壱「お留守番をこっそり」
―「いってきまーす」
―「いってらっしゃーい」
弟は、普通に『見せて』と言っても見せてくれない。
そこで、出掛けたふりをしてお留守番をさせ、弟の部屋にあるpcの近くにある人形にカメラを仕掛け、
見ている内容を見るのだ。
「なんだか、モニタリングみたいでドキドキする。」
本当はそんな気持ちだった。
けど、見ている内容を見ると、何故か真剣な思いになってきてしまった。
―「…よし、誰もいないし…」
と言うと、弟は、ヘットホンをPCから外し、音楽を流し始めた。
どうやら、カラオケのようだ。
弟は気持ちよさそうに歌い始めた。
留守番のときにしかできないことを、思いっきり楽しんでいる弟に、感心した。
何故か、感心した。
―「……あー、歌った歌った。

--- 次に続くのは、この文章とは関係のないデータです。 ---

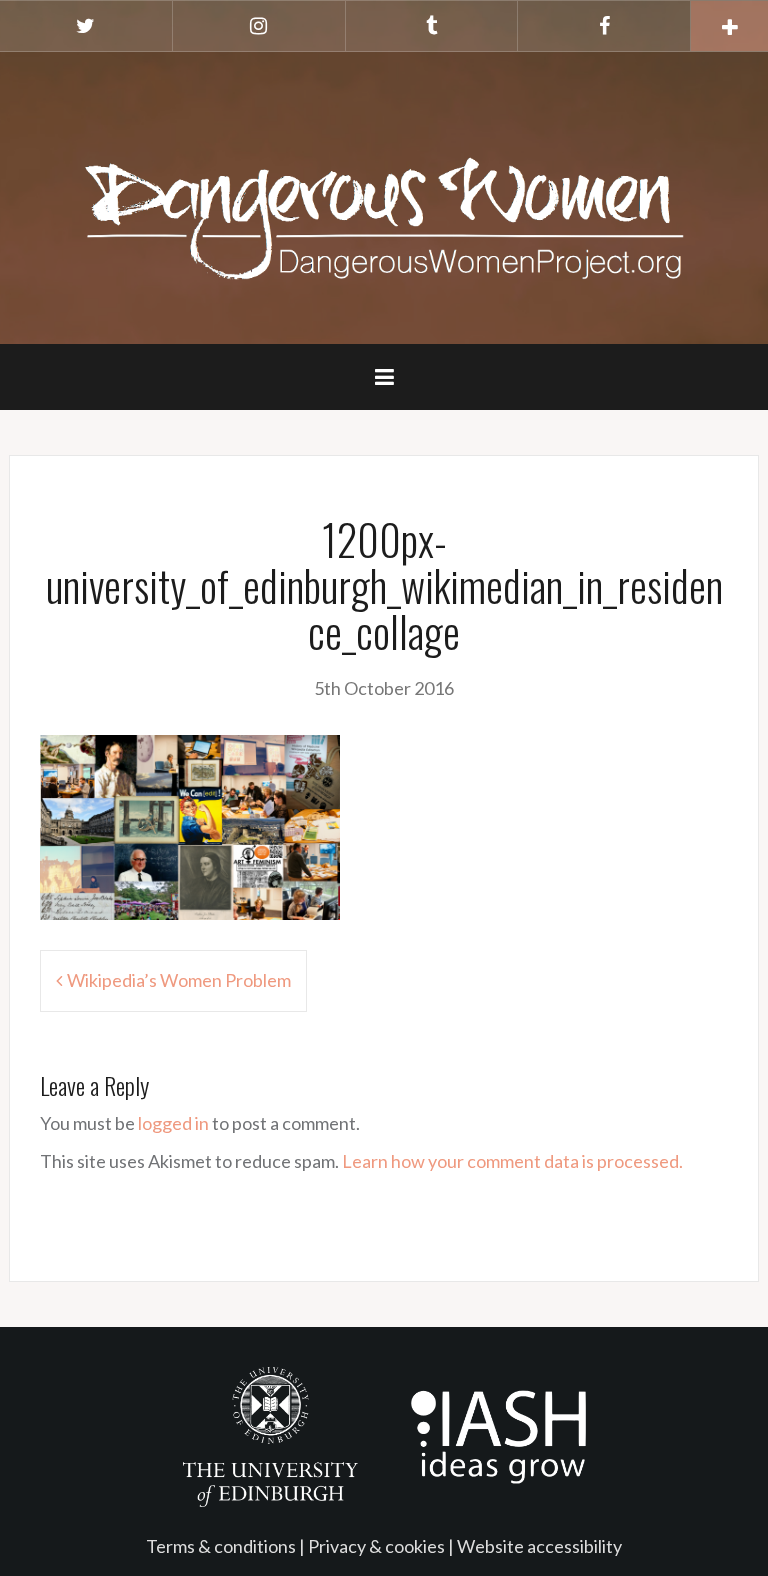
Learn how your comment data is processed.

さて、ちょっと……するか」
そう言うとサイトを変え、ズボンを脱ぎ始めた。
ビックリして目を手で隠してしまった。
PCの中から聞こえる女性の喘ぎ声。
それを見て興奮し、発情している、弟。
ああそうか、弟もこういう御年頃か…
―ん?
なんだか、そうか、と思っただけなのに、
何故か、心が痛い。
何故なんだろう。
『気持ち悪い』とか思ってるわけでもないのに。
「…っ」
なんだか、痛さが増してきた。
本当に何故なんだろうか。
愛 。
何故かそんな言葉が頭に浮かび、はっとした。
―「観たい。」
そうだ、観たい。
もっと、観たい。
もうちょっと観たい観たい観たい…
愛が、愛が。
愛か、分からないけれど。
観たい観たい。
観たい
観たい
観たいなぁ
観 観 た い 観 た い 観 た い
た た
い い
観 観
た た
い い
「もっと、全部が、ちょっとだけ…」
私は、狂気が溢れてきてしまった。